- By Nick Beck in Athens and Paul Kirby in London
- BBC News
Greece’s conservative Prime Minister Kyriakos Mitsotakis won the national election, hailing his party’s big victory as a “political earthquake”.
His center-right New Democratic Party was on course to nearly 41% of the vote, five seats short of a majority.
He was congratulated by his center-left rival Alexis Tsipras, as his Syriza party braced for a dismal 20% result.
Mitsotakis said the result showed that the Greeks had given his party a mandate for a four-year government.
“The people want to choose a Greece run by a majority government and the new democracy without the help of others,” he said in a victory speech.
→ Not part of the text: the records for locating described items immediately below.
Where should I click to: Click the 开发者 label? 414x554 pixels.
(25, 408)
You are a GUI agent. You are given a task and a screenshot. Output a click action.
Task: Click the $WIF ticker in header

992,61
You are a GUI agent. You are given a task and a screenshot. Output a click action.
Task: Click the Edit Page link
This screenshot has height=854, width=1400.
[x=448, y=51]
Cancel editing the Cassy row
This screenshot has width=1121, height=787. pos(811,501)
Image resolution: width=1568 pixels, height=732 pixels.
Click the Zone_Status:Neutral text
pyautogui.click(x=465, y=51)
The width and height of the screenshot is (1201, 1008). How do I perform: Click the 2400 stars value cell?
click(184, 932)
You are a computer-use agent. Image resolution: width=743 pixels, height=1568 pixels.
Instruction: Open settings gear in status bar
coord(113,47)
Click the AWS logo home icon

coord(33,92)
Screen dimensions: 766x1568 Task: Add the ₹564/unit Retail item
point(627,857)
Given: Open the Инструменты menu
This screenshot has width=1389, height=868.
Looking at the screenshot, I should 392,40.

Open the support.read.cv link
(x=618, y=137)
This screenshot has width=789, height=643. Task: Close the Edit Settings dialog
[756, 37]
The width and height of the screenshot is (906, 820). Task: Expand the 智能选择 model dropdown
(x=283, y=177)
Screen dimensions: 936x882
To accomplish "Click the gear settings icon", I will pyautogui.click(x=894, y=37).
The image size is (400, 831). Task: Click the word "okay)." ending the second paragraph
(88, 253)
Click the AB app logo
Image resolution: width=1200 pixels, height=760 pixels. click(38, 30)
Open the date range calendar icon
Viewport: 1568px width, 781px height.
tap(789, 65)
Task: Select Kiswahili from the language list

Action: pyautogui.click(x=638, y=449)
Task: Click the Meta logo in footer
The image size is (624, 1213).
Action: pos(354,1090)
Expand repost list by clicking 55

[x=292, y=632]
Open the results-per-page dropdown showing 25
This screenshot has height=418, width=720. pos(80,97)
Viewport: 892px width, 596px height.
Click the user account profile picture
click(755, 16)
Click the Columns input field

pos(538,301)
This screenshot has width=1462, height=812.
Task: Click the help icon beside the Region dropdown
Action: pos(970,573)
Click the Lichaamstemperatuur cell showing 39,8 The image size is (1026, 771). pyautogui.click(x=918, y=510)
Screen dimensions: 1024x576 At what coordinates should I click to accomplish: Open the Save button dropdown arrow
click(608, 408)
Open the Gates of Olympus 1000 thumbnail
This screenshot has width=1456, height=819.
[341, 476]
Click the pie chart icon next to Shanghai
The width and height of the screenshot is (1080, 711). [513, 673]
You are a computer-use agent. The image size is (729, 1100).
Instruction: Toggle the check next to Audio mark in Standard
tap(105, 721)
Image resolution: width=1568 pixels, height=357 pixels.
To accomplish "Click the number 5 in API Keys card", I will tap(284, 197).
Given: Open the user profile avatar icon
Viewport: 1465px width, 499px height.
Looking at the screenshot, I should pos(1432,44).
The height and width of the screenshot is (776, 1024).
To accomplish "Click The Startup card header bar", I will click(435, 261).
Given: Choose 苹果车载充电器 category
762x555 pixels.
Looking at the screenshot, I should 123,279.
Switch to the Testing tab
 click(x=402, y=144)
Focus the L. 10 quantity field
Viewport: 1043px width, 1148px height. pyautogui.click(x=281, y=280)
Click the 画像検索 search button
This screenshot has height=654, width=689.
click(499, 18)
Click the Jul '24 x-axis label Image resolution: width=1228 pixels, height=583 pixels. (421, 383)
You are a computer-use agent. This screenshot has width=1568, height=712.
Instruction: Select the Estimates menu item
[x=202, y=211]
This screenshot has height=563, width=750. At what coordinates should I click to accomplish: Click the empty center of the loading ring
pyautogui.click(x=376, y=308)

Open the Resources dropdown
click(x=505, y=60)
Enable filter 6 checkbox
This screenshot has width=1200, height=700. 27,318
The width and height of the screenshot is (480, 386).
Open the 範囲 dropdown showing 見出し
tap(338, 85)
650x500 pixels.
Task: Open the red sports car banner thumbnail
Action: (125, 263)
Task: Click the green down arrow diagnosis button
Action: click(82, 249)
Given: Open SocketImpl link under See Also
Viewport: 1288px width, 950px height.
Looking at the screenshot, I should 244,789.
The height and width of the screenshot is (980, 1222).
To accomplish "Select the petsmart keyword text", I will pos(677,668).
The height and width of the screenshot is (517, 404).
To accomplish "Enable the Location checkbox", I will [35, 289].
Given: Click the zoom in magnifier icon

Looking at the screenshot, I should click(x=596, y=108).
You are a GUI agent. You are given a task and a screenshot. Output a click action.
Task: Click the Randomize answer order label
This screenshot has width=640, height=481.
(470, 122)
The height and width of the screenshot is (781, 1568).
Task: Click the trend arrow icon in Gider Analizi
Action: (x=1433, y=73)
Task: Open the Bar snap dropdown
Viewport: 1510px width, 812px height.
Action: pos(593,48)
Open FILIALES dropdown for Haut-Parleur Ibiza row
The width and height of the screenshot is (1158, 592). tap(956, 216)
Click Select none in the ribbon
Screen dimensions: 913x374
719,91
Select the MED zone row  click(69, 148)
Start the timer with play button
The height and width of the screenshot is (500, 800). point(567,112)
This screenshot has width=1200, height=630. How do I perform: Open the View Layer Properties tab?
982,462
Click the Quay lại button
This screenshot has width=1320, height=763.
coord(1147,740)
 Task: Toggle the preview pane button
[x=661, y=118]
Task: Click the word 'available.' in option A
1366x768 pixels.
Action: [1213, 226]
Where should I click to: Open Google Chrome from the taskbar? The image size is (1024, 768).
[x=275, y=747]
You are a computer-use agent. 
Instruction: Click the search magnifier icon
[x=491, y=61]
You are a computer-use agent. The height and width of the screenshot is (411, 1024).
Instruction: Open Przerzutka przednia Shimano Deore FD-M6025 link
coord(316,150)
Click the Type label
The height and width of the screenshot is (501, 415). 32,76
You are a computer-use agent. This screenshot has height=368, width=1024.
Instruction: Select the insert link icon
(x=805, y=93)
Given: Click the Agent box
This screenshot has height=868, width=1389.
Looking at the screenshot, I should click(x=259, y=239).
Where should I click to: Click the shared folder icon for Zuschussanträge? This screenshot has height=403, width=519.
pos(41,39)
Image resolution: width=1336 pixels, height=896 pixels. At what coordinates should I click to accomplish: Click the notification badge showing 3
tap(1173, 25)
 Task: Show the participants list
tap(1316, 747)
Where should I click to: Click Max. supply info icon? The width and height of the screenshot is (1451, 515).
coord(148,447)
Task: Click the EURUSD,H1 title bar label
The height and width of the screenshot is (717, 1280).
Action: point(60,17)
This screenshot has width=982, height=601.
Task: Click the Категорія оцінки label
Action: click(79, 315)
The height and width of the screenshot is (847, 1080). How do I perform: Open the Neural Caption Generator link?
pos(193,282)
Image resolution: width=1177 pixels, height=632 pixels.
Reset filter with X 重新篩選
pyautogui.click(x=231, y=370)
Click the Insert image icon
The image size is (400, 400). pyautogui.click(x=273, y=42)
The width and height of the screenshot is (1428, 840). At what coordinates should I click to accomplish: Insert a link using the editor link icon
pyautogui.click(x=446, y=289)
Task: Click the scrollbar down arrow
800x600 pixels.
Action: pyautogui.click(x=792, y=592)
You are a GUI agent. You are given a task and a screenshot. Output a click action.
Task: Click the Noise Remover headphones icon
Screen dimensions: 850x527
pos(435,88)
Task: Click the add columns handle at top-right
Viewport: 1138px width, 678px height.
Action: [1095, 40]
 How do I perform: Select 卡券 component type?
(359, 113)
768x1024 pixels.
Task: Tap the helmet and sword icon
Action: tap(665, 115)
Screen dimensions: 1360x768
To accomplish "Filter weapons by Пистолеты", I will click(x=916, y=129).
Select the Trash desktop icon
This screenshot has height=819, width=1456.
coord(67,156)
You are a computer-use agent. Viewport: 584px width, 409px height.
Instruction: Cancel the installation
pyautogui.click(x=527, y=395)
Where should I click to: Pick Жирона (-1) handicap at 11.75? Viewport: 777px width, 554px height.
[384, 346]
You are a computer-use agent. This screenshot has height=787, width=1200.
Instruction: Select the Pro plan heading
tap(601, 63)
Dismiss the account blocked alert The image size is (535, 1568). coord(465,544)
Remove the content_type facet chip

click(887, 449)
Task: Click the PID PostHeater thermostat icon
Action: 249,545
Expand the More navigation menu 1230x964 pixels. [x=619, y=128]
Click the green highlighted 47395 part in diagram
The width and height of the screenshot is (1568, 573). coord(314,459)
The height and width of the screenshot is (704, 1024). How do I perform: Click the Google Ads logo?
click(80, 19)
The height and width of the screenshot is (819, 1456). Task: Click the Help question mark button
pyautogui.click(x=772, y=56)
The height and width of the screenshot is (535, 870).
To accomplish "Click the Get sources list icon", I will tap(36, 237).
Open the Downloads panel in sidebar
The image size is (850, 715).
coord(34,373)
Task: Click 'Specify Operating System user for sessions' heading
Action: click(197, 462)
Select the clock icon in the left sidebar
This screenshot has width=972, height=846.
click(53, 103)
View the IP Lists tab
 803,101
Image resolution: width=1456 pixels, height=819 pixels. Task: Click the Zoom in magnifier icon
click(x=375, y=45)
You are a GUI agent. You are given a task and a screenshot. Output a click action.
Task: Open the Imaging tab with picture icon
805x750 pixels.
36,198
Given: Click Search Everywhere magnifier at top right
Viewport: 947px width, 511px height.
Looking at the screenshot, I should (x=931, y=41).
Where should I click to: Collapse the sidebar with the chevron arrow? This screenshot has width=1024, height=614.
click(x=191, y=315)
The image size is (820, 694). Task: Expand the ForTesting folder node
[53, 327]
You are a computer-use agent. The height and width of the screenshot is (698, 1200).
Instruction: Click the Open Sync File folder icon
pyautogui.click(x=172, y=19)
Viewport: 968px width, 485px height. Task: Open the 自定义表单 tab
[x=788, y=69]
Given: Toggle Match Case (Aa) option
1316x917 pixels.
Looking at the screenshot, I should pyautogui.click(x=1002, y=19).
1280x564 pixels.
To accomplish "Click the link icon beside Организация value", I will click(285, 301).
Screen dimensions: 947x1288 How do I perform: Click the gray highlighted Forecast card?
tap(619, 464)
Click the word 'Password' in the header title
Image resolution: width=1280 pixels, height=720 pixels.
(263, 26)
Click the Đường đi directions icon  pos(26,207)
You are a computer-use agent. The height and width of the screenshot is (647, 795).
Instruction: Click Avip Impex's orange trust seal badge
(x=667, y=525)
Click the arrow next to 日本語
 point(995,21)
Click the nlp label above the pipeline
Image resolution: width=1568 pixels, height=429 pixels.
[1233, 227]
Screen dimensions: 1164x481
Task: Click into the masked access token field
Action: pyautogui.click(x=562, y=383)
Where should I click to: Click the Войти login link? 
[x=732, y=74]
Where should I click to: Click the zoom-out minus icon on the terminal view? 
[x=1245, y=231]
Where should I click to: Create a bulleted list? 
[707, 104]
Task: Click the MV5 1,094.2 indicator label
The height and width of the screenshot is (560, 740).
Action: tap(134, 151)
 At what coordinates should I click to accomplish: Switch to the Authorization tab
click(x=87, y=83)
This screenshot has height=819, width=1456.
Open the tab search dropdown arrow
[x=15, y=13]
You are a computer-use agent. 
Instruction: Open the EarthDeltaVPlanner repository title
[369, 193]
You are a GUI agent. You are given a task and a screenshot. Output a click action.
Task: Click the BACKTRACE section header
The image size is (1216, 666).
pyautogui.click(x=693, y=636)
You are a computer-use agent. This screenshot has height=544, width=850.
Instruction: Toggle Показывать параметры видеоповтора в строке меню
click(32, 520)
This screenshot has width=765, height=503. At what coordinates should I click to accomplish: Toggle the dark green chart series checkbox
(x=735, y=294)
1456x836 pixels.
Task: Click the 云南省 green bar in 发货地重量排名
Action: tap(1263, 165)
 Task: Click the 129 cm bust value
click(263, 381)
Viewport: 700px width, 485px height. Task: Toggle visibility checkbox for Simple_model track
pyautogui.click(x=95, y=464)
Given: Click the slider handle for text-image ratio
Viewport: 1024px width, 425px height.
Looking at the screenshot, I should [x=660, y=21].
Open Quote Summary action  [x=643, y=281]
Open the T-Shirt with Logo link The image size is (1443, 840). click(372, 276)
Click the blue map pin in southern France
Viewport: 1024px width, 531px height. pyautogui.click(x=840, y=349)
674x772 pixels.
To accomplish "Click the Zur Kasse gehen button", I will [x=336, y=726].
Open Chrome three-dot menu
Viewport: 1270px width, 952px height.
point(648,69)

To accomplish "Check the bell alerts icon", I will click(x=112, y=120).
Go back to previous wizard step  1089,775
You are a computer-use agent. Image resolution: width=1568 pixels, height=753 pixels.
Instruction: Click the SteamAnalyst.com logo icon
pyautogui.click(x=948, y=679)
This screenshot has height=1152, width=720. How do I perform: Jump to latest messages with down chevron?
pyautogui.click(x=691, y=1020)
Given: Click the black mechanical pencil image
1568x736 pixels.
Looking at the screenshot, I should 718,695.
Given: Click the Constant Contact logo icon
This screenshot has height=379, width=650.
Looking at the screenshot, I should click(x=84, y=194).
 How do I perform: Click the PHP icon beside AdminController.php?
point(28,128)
Hours earlier, party supporters cheered in Athens as a poll showed the unexpected size of the New Democracy party’s victory. As the results came in, it was clear that pre-election polls had underestimated the 20-point margin between the two major parties.
The prime minister’s remarks were taken as an indication that he would not be looking to share power with another party, but rather run for a second election in late June, when the winning party would get additional seats.
Greek President Katerina Sakellaropoulou will offer him the chance to form a coalition, but it is already clear that he will refuse.
The result was a massive setback for Syriza leader Alexis Tsipras, who described his party’s performance as “extremely negative”. He came to power in 2015 campaigning against austerity in international bailouts, but eventually agreed to creditors’ demands.
The center-right has ruled Greece for the past four years, and can boast that the country’s growth last year was close to 6%.
Mitsotakis was showing the nation that only he could be trusted to steer the Greek economy forward and boost recent growth. The Greeks seem to have responded positively – more so than might have been expected.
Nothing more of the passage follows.